Abstract

A 23-year-old female with seven months pregnancy, presented with gestational hypertension associated with mild proteinuria and was diagnosed clinically as pre-eclampsia and referred to tertiary care centre. She also had progressive breathlessness and giddiness. On examination, pallor, Blood pressure (BP) of 180/100 mm Hg and crepitations in left lower lung were noted. Laboratory investigations revealed neutrophilic leucocytosis and a profile of Disseminated Intravascular Coagulation (DIC).
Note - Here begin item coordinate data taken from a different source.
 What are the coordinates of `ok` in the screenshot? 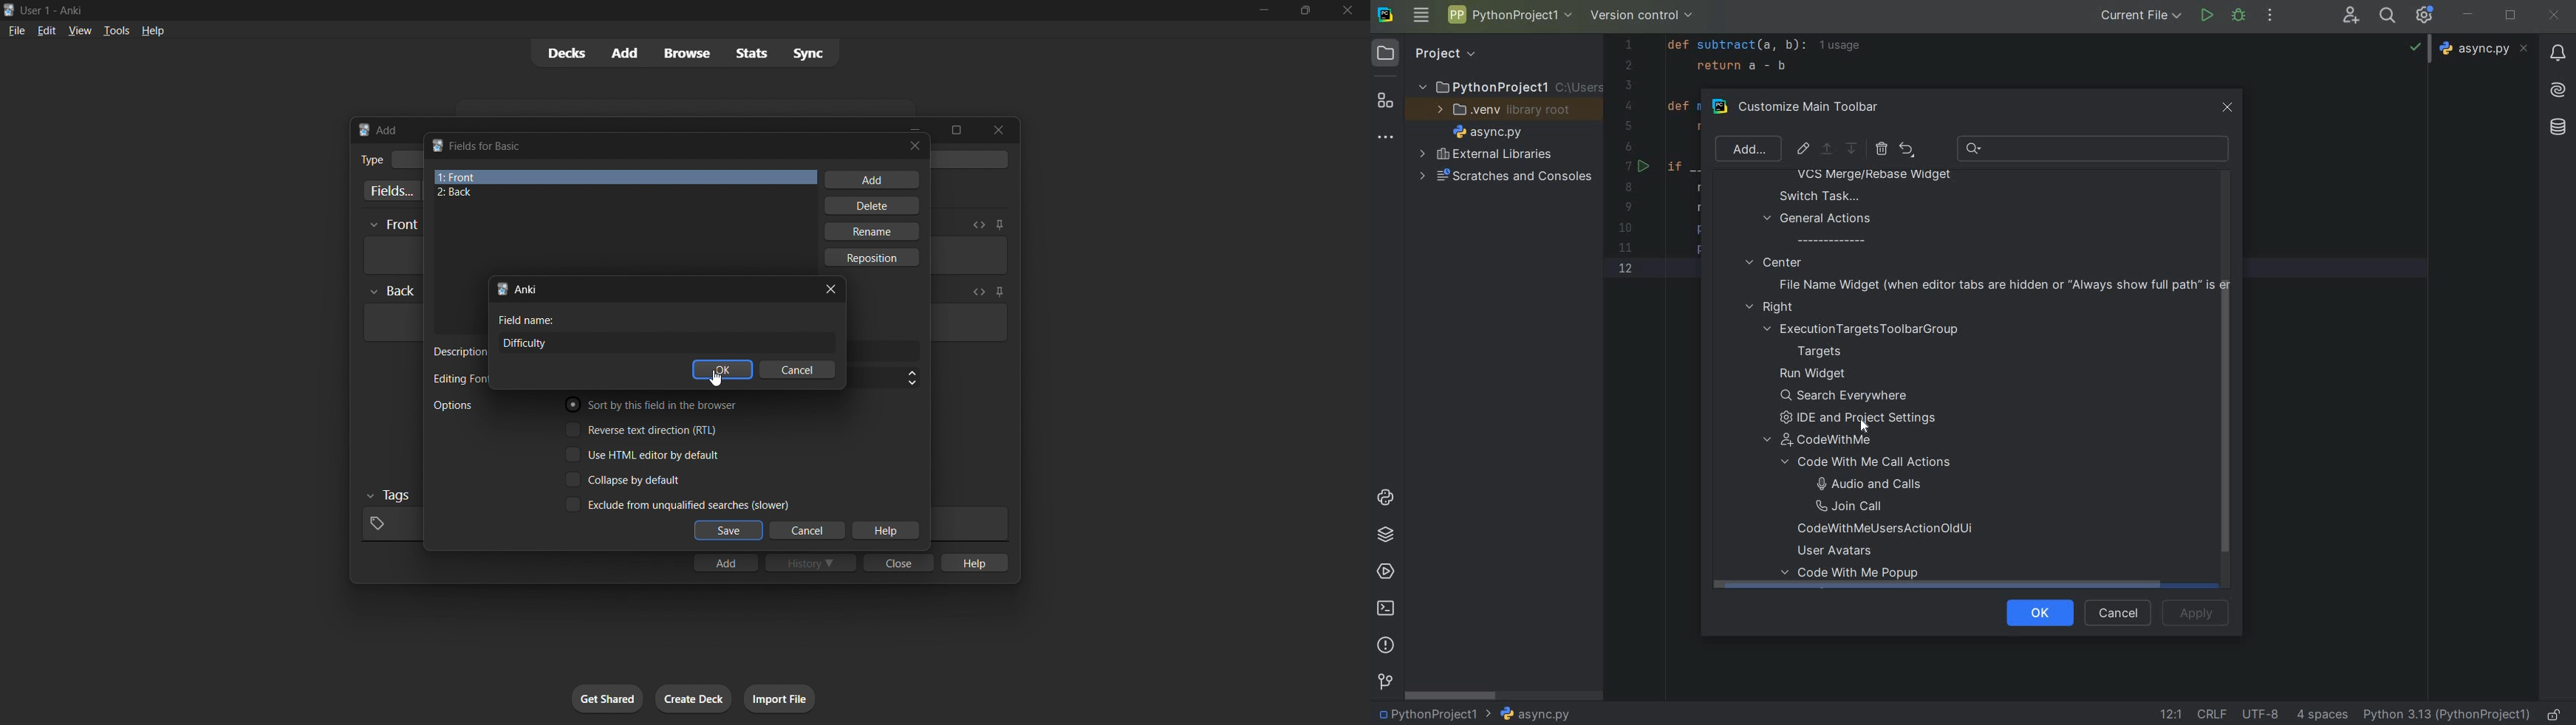 It's located at (723, 369).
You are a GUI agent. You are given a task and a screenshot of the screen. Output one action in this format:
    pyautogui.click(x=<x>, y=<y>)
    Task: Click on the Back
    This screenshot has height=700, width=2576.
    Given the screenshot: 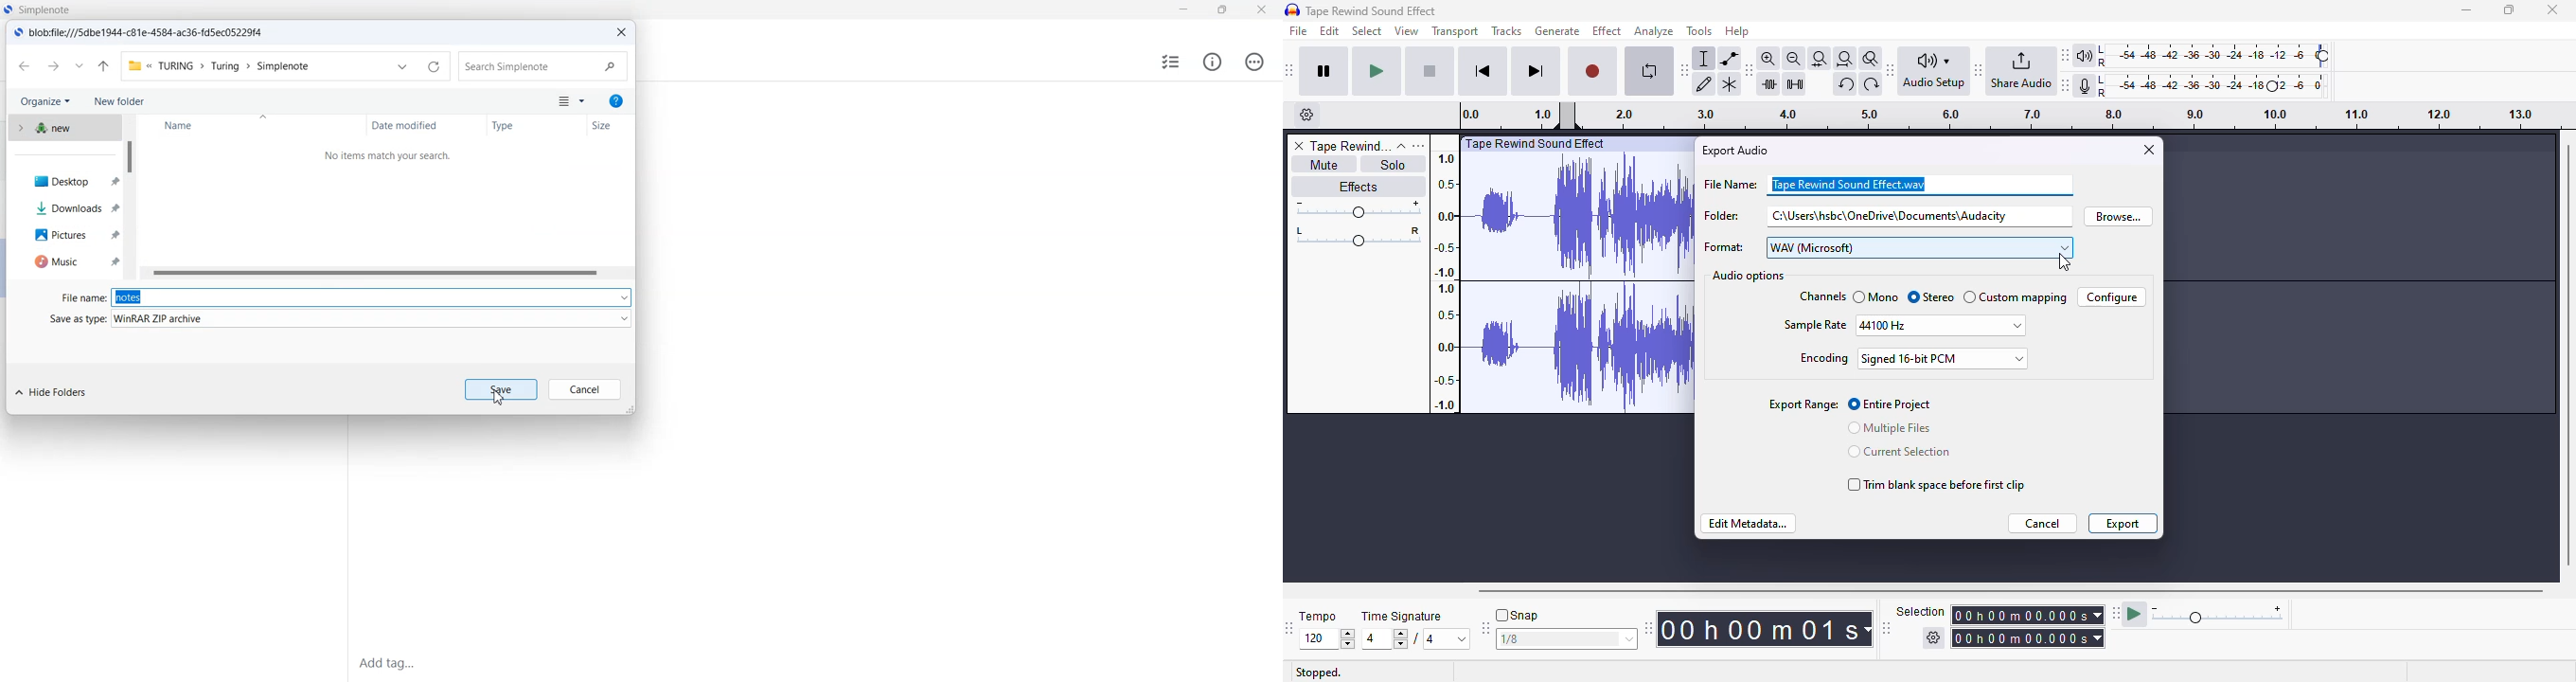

An ultrasound (USG) of the abdomen showed a gravid uterus with Intrauterine Foetal Death (IUFD) and a left adrenal mass. The clinical diagnosis was acute hypertensive heart failure with severe pre-eclampsia. She was put on three anti-hypertensives and ventilatory support, but she succumbed to her illness, within three days of admission. A complete autopsy was performed. The autopsy revealed hypertensive heart disease with marked left ventricular hypertrophy, severe coronary atherosclerosis, cystic bilateral adrenal pheochromocytoma, a cystic para-aortic paraganglioma, a pancreatic Neuroendocrine Tumour (NET) with lymph node metastasis. Hence, a diagnosis of DIC with refractory hypertension in Type 2C Von Hippel-Lindau (VHL) syndrome was established. VHL syndrome is an autosomal dominant disorder caused by germline VHL mutation which leads to development of various tumours. VHL disease is classified into four subtypes and VHL type 2C has predominantly pheochromocytomas without haemangioblastoma and Renal Cell Carcinoma (RCC). As the patient mimicked pre-eclampsia clinically, the diagnosis of VHL was missed. Bilateral adrenal cystic masses with gestational hypertension should be thoroughly evaluated, at the earliest, for familial pheochromocytomas or VHL syndromes as they may prove fatal.